Milless is sure that the Long Beach win will prove to be a psychological breakthrough for Kirkwood, in that it will alleviate the pressure to prove himself.

“When we went to Thermal Club [for the preseason open test]– a track that none of the drivers had been to – immediately he was super-fast,” he says. “But when we went to Sebring, he still wanted to run a lot of laps. Then at St. Pete he told me he wanted to use his first set of tires to run a lot of laps again. I told him, ‘I don’t think you need to: you’re fast already.’ Sure enough, Lap 3 – Bing! – there he was, super-quick. I was like, ‘See, I told you…’

“So to your point, yes, we had more confidence in him than he had in himself. Now he’s got that first pole and that first win, I suspect it’s such a relief for him, a boost in his self-belief.

“It took him a bit to get up to speed at Texas with our generic setup. We probably need to work with him a bit to get the best out of him on the higher-banked ovals. But honestly, we – Andretti Autosport as a team – really need to work on higher-banked ovals because it’s our weakness, too.”

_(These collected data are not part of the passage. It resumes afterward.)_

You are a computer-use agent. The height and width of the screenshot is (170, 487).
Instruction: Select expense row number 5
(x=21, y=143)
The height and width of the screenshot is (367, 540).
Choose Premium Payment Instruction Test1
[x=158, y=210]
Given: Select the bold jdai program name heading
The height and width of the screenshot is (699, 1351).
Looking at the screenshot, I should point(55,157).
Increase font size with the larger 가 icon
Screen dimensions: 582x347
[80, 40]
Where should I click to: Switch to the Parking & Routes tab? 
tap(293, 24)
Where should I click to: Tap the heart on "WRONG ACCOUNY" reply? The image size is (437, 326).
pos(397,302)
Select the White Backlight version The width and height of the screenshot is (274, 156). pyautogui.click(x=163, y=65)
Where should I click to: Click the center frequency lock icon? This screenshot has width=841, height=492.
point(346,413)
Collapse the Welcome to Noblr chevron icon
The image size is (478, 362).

Does Kirkwood becoming a winner so early in his tenure at Andretti add pressure on Grosjean, who scored just one podium for the team last year, after scoring three with Dale Coyne Racing? Does it add pressure on Herta who is sensationally quick but had a couple too many errors last year for one of his experience? Will they redouble their efforts to establish superiority over the new guy?

“I don’t know,” says Milless. “I don’t think it should affect Colton at all. Being Colton works for Colton! And Romain? I can’t see anything he needs to do. That guy is on fire right now – super-fast at St. Pete, really strong at Texas, really strong at Long Beach… I think it’s only a matter of time before he gets that first win.”

And only time will tell if Kirkwood will usurp the status of his teammates. But just the fact that it can be considered a possibility says much about his ultimate potential.